Canopy by nARCHITECTS
June 24, 2004—September 5, 2004
The Museum of Modern Art and P.S.1 Contemporary Art Center announced today that nARCHITECTS, led by Eric Bunge and Mimi Hoang, has been selected as the winner of the fifth annual MoMA/P.S.1 Young Architects Program, a competition that invites emerging architects to propose a building project for the courtyard of P.S.1 in Long Island City, Queens. The objective of the Young Architects Program is to identify and provide an outlet for emerging young talent in architecture, an ongoing mission of both MoMA and P.S.1. The contestants were instructed to make the best use of P.S.1’s outdoor courtyard, remaining within the allotted project budget of $60,000. nARCHITECTS will realize Canopy, a new vision for the “urban beach” project. The project, constructed primarily of freshly cut green bamboo, features spaces for lounging and relaxation including a wading pool and a sandy area for sunbathers. As in past years, the project will serve as the venue for Warm Up, the popular music series held annually in P.S.1’s courtyard. Canopy will be on view through September 5.
Terence Riley, Philip Johnson Chief Curator, Department of Architecture and Design, The Museum of Modern Art, comments, “Both extravagant in form and light in its conception, nARCHITECTS' design demonstrates the maximal effect of well considered gestures.”
“nARCHITECTS' extraordinary bamboo wonderland will shelter the thousands of people who regularly gather at P.S.1 throughout the summer for Warm Up,” states P.S.1 Executive Director Alanna Heiss.

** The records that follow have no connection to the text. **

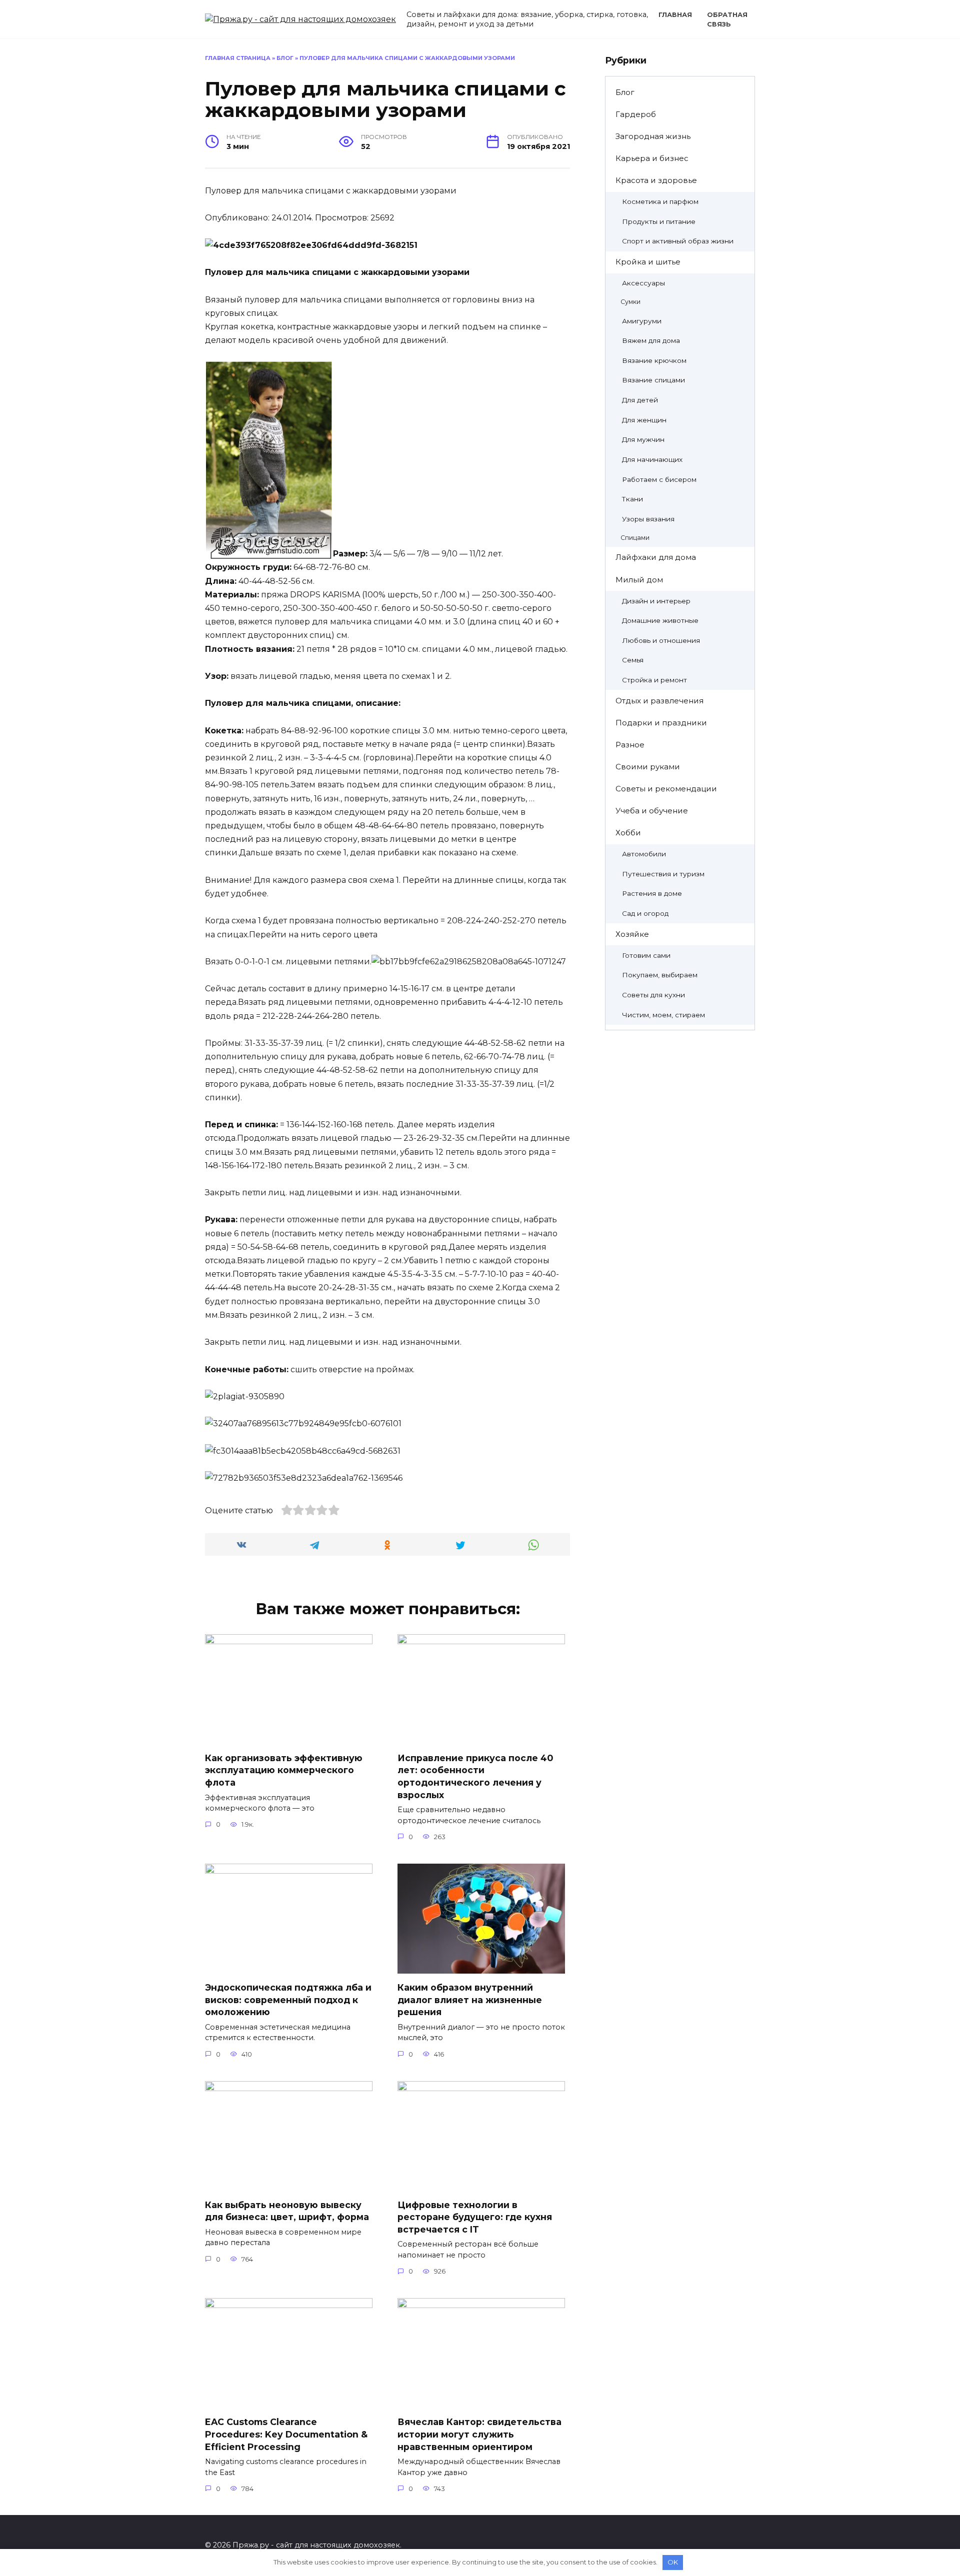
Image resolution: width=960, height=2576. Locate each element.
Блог (285, 57)
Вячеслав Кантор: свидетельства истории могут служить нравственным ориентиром (480, 2434)
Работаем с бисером (659, 479)
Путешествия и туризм (663, 874)
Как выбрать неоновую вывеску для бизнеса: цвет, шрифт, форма (287, 2211)
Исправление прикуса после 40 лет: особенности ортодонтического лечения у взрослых (475, 1776)
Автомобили (644, 854)
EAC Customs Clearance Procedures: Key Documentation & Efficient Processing (286, 2434)
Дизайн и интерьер (656, 601)
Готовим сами (646, 955)
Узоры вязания (648, 519)
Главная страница (237, 57)
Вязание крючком (654, 360)
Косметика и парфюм (660, 201)
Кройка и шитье (648, 261)
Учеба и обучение (652, 810)
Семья (633, 660)
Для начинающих (652, 459)
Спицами (635, 537)
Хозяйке (632, 934)
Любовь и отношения (661, 640)
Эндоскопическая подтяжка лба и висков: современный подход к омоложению (288, 1999)
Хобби (628, 832)
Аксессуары (643, 283)
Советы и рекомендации (666, 788)
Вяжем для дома (651, 340)
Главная (675, 14)
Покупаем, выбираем (660, 975)
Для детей (640, 400)
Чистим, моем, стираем (663, 1015)
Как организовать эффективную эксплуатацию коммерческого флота (283, 1770)
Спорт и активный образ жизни (678, 241)
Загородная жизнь (653, 136)
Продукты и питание (659, 221)
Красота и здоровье (656, 180)
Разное (630, 744)
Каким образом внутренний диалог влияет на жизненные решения (470, 1999)
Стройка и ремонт (654, 680)
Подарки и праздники (661, 722)
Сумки (630, 301)
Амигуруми (642, 321)
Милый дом (639, 579)
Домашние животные (660, 620)
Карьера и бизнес (652, 158)
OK (673, 2562)
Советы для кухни (653, 995)
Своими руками (648, 766)
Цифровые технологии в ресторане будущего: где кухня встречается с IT (475, 2217)
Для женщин (644, 420)
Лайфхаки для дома (656, 557)
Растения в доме (652, 893)
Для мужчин (643, 439)
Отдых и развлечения (660, 700)
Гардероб (636, 114)
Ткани (632, 499)
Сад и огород (645, 913)
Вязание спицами (653, 380)
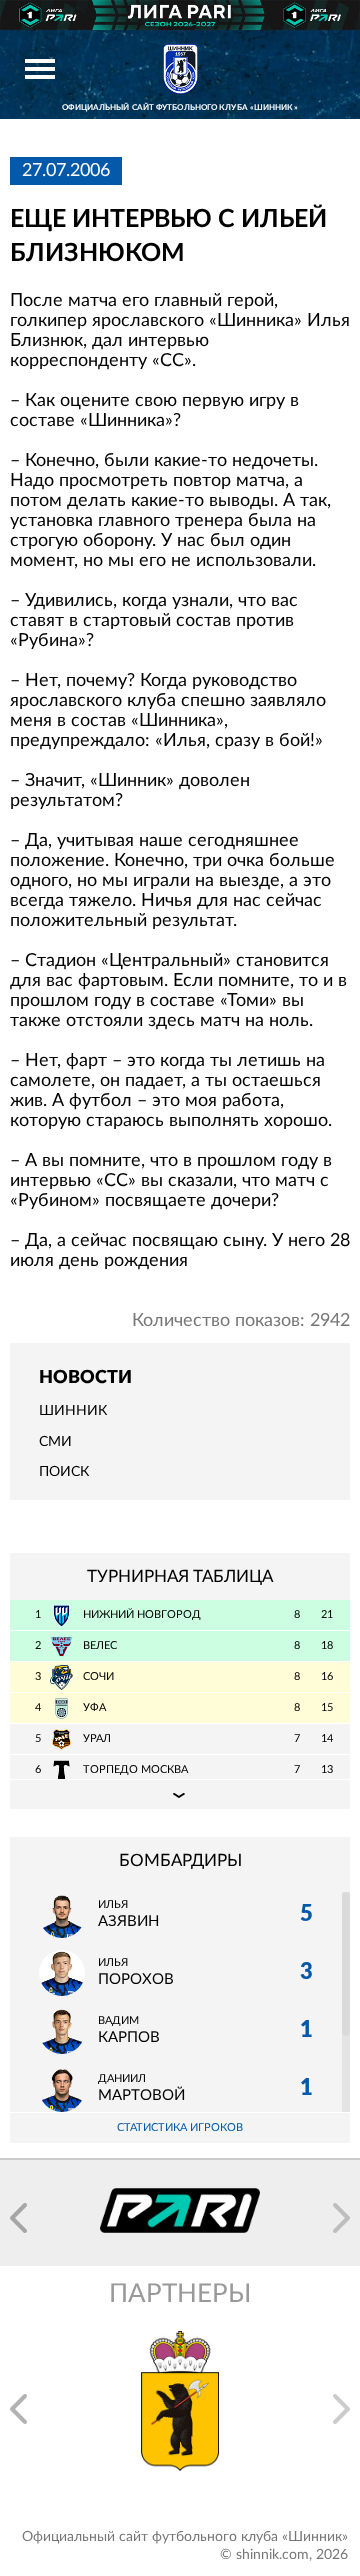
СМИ (55, 1442)
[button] (18, 2218)
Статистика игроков (180, 2127)
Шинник (73, 1411)
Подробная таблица (180, 1794)
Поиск (64, 1472)
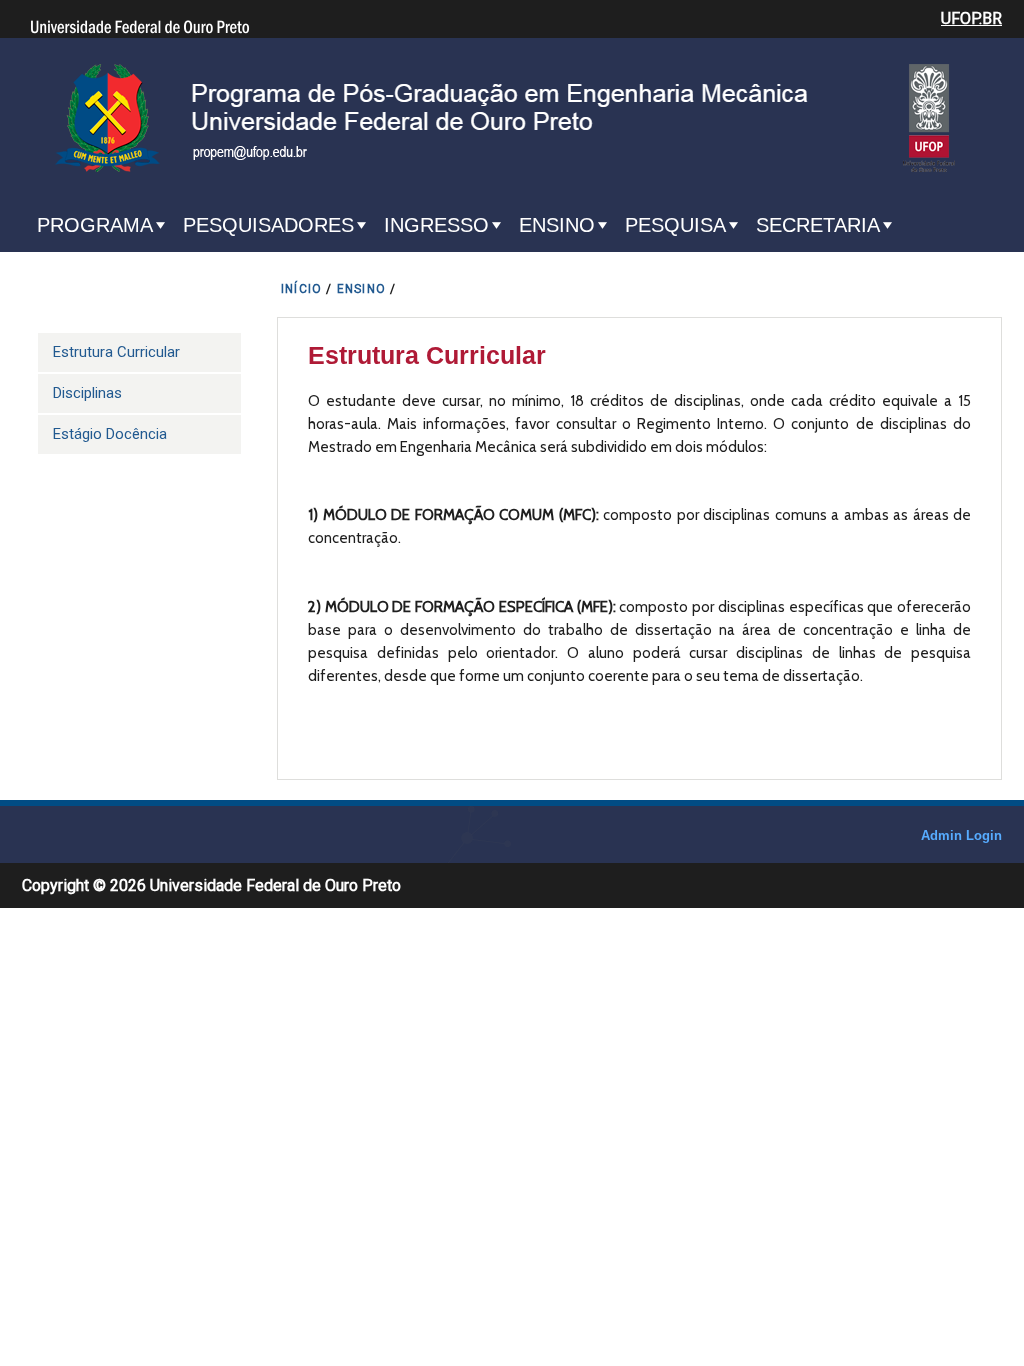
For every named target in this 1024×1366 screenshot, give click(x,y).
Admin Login (961, 835)
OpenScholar (870, 840)
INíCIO (301, 289)
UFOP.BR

nARCHITECTS will cover P.S.1’s courtyard with a canopy of freshly cut green bamboo, which will change color from green to tan by the end of the summer. Pinches in the bamboo lattice will produce a range of shadow densities and patterns across the courtyard and throughout the day. Dips in the canopy will define rooms open to the sky, each with a distinct climatic environment for different modes of lounging: Pool Pad, the largest outdoor room, incorporates a wading pool; Fog Pad consists of fog nozzles that will spread a cool halo of mist; Rainforest features a sound environment and water misters that will provide intermittent rain showers; and Sand Hump’s half open ellipse orients itself to maximize exposure to sun and shade.
To choose an architect for this project, experts in the field of architecture, including architects, curators, academics, and magazine editors, nominated 25 candidates from a pool of both recent graduates and established architects experimenting with new styles or techniques. Five finalists presented proposals to a panel comprised of Glenn D. Lowry, Director, The Museum of Modern Art; Alanna Heiss, Director, P.S.1; Terence Riley, Philip Johnson Chief Curator, Department of Architecture and Design, The Museum of Modern Art; Klaus Biesenbach, Chief Curator, P.S.1; Antoine Guerrero, Director of Exhibitions, P.S.1; and Jimena Blazquez, Curator, P.S.1.
In addition to nARCHITECTS (New York), the finalists selected by the panel were Griffin Enright Architects (Los Angeles), Michael Meredith (Toronto), SERVO (New York, Los Angeles, Stockholm, Zurich), and DegreZero Architecture (Brooklyn, Paris).
This will be the sixth summer that P.S.1 has hosted a combined architectural installation and music series in its outdoor galleries. The inaugural project was an architectural installation in 1998 by an Austrian collective, Gelatin. In 1999, Philip Johnson’s DJ Pavilion celebrated the historic partnership of P.S.1 and MoMA. The previous winners of the Young Architects Program are SHoP/Sharples Holden Pasquarelli (2000), ROY (2001), William E. Massie (2002), and Tom Wiscombe / EMERGENT (2003).
nARCHITECTS is a New York office formed in 1999 by Eric Bunge and Mimi Hoang. They were awarded the Architectural League of New York’s Young Architects Forum Prize in 2001 and a New York Foundation for the Arts Fellowship in 2002. nARCHITECTS was one of thirty firms chosen to exhibit their work at the 4th International Architecture Exhibition at ArchiLab 2002 in Orléans, France, and also exhibited at the Urban Center in New York, the Danish Center for Architecture, and in the “New Hotels for Global Nomads” show at the Smithsonian’s Cooper-Hewitt Museum in New York. They are currently working on the design of the exhibition Earth From Above at the American Museum of Natural History, various residential projects and international competitions.
Mimi Hoang, who teaches graduate design studios at Yale University, received a Bachelors of Science in Architecture from the Massachusetts Institute of Technology and a Masters of Architecture from the Harvard Design School.
Eric Bunge, AIA, received a Bachelor of Architecture from McGill University and a Masters of Architecture from the Harvard Design School. Bunge teaches graduate and undergraduate design studios at Parsons School of Design and Columbia & Barnard Colleges, and is a contributing editor at Cabinet Magazine.